Relationship to plaques and β amyloid Although it has been widely proposed that amyloid β protein is neurotoxic, and even perhaps responsible for inducing intracellular changes that result in NFT formation (e.g. tau hyperphosphorylation) and accumulation, possibly involving oxidative stress (Behl et al., 1994), it is quite clear that the extent of nerve cell loss or even the density of neurofibrillary fails to correlate with the number of neuritic plaques (Neary
et al., 1986b). However, levels of precursor protein for β amyloid (amyloid precursor protein, APP) are reduced in AD, in line with the remaining number of functional neurones (Francis et al., 1993), emphasizing the principal neuronal localization of this particular protein.

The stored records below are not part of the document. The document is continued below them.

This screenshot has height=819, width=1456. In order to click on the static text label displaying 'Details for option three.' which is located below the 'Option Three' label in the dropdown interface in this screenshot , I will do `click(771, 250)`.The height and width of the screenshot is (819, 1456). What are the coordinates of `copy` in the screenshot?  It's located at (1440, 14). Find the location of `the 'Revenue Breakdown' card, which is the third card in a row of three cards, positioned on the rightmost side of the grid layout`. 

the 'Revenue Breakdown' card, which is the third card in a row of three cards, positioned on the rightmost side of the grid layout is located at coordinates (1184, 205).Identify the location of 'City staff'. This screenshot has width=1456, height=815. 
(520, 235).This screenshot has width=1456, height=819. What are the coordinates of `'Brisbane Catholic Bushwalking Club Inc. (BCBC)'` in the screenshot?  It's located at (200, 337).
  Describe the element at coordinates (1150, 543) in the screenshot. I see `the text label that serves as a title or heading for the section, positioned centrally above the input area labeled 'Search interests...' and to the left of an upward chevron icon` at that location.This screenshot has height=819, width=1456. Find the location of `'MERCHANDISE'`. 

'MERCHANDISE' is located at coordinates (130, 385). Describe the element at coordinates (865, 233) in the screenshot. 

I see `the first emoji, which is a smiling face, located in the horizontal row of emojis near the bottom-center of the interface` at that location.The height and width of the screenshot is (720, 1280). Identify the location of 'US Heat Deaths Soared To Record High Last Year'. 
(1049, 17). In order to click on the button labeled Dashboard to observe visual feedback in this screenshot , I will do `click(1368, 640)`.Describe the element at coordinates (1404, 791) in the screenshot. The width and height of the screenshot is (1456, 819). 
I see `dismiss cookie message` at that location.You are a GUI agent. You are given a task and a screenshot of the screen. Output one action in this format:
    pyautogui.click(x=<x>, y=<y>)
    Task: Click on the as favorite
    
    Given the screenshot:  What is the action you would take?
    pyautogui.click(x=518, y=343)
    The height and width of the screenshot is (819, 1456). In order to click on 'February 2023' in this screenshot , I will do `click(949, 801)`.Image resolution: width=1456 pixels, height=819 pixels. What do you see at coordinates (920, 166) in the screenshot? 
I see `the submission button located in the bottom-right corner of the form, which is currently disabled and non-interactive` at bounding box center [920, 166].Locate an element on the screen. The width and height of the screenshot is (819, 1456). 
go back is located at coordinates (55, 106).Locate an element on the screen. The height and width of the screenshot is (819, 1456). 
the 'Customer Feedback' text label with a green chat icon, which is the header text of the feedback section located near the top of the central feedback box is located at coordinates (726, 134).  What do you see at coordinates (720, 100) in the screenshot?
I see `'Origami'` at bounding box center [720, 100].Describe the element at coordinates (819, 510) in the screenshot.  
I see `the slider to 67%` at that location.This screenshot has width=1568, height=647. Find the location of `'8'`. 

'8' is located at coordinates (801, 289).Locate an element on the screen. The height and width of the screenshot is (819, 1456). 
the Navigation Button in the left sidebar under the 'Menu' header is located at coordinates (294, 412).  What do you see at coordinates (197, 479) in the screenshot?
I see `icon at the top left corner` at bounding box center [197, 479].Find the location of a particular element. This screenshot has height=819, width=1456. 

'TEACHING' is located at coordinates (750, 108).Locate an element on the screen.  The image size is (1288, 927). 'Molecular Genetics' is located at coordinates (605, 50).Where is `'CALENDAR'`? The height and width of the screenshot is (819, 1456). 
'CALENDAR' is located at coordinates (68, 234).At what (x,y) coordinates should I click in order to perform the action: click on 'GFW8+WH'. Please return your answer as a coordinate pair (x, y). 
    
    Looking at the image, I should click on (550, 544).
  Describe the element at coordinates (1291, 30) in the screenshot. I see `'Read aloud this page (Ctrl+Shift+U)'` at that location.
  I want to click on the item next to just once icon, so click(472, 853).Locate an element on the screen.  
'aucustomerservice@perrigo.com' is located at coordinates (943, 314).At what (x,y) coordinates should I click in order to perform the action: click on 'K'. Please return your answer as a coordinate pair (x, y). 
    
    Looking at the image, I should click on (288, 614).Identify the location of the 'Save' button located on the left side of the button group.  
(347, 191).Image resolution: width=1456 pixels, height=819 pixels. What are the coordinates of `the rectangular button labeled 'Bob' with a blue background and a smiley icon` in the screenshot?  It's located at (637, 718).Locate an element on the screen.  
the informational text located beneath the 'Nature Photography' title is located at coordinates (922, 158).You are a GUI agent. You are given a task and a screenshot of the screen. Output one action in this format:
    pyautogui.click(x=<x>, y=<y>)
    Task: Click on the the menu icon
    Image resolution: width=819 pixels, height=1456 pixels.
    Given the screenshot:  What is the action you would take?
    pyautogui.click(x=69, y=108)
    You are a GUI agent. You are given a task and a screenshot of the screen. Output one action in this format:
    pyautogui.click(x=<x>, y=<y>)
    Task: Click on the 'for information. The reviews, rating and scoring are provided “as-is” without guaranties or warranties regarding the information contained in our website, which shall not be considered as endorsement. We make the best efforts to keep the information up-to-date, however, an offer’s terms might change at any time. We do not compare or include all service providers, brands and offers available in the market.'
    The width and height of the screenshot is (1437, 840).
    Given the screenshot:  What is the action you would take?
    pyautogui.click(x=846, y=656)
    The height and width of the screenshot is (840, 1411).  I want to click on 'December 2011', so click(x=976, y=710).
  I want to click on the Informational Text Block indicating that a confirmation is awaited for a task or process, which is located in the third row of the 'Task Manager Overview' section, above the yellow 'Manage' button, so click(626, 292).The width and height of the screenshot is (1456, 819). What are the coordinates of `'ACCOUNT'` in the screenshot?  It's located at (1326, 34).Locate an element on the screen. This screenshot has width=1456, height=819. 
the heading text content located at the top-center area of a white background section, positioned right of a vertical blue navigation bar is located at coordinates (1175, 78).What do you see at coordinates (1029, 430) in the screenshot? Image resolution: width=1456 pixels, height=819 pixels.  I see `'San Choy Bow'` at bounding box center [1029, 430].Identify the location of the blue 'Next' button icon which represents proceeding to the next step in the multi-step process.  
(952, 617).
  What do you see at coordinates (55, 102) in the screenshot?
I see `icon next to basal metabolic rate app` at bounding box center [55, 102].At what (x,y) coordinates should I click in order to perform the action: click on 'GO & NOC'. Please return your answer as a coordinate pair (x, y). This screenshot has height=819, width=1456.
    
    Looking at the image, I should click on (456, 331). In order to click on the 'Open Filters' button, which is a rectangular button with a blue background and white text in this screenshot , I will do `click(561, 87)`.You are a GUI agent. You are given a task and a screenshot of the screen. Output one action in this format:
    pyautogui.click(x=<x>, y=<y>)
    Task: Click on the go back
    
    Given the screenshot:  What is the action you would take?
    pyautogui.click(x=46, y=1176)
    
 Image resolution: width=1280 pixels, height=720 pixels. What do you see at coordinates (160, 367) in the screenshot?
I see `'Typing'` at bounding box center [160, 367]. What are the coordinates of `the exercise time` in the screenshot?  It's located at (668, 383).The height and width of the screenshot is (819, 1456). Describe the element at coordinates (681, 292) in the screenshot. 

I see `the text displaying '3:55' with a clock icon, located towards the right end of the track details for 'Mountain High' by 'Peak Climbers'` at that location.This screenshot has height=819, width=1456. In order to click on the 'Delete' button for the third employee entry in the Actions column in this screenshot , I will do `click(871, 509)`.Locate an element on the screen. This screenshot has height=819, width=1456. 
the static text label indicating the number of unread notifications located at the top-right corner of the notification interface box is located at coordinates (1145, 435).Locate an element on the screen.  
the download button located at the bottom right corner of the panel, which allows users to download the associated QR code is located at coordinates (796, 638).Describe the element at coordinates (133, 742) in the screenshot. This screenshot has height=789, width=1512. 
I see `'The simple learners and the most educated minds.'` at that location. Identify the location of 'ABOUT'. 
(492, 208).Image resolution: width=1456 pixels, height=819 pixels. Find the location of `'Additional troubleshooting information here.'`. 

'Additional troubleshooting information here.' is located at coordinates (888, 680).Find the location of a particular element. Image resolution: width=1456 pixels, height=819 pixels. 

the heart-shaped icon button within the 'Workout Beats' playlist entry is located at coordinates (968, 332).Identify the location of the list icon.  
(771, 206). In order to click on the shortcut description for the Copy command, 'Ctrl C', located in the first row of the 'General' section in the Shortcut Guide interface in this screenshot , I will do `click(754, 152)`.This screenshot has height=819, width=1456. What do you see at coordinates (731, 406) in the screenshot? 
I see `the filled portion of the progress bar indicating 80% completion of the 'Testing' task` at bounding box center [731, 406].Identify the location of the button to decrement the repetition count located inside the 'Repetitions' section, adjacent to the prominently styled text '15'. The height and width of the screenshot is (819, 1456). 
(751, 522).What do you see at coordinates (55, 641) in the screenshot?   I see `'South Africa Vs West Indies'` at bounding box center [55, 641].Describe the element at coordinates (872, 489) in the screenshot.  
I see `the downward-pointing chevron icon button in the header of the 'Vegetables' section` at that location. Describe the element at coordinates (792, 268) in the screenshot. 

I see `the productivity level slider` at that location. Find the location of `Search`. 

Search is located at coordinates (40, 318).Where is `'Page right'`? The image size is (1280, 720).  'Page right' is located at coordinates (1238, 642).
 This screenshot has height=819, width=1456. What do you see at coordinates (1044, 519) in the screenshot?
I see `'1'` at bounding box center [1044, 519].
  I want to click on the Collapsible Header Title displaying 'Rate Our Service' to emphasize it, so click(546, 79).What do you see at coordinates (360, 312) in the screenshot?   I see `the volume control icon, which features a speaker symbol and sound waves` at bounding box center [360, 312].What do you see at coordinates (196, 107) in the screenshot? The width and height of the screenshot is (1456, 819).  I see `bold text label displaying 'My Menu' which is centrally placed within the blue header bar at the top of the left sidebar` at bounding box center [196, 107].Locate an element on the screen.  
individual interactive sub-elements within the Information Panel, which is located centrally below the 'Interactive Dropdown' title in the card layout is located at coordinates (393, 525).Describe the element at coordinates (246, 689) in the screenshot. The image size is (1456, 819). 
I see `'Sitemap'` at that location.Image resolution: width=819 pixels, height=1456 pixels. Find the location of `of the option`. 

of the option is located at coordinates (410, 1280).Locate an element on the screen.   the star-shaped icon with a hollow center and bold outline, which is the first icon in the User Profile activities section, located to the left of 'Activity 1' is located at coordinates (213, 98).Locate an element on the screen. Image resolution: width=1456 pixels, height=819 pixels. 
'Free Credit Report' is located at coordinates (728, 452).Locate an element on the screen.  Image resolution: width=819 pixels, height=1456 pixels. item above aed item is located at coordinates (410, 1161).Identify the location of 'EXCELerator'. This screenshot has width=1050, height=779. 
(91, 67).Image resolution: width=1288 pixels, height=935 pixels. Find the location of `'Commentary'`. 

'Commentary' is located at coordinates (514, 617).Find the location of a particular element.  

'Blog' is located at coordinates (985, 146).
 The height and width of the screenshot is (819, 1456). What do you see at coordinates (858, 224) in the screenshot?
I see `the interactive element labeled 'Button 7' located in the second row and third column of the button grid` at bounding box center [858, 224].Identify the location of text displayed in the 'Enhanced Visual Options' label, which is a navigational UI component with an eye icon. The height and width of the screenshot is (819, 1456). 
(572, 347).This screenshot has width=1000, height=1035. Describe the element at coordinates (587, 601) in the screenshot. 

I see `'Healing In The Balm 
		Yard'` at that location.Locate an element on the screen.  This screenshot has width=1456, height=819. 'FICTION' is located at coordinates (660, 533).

Relationship to clinical dementia Although the early studies of Blessed and Roth (Blessed et al., 1968) suggested an overall correlation between neuritic plaque density and the degree of dementia in a cohort of elderly demented and nondemented subjects, later studies (Neary et al., 1986b; Terry et al., 1991; Arriagada et al., 1992) have failed to substantiate this only within individuals suffering from AD. Indices of NFT formation correlate better than plaques (Wilcock & Esiri, 1982; Terry et al., 1991; Arriagada et al., 1992; Neary et al., 1986b; McKee et al., 1991) yet here again the correlation is generally still weak. Since the numbers of SP and NFT continually change during the course of the illness with old plaques and tangles being removed and replaced by newer ones (Hyman et al., 1993; Mann et al., 1986) such lack of correlation should be anticipated. Much better correlations have been achieved between the degree of dementia and reductions in the number of surviving pyramidal cells (Neary et al., 1986b) or synapses (Terry et al., 1991; DeKosky & Scheff, 1990; Davies et al., 1987). This should perhaps be expected since not only do these latter measures represent more accurately an accumulative tissue deficit over the course of the illness, but also because they are key markers of the integrative capabilities of the neocortex. As if to emphasize the importance of an intact complement of pyramidal neurones and their synapses to the proper functioning of the cerebral cortex, similar losses of neurones have been reported in other cortical dementias such as Down’s syndrome (Mann et al., 1985, 1987) or frontal lobe dementia (Mann et al., 1993). Neocortical synapse loss is also seen in frontal lobe dementia (Brun et al., 1995) and, as in AD, a reduction in cortical APP levels accompanies the loss of pyramidal cells (Francis et al., 1993).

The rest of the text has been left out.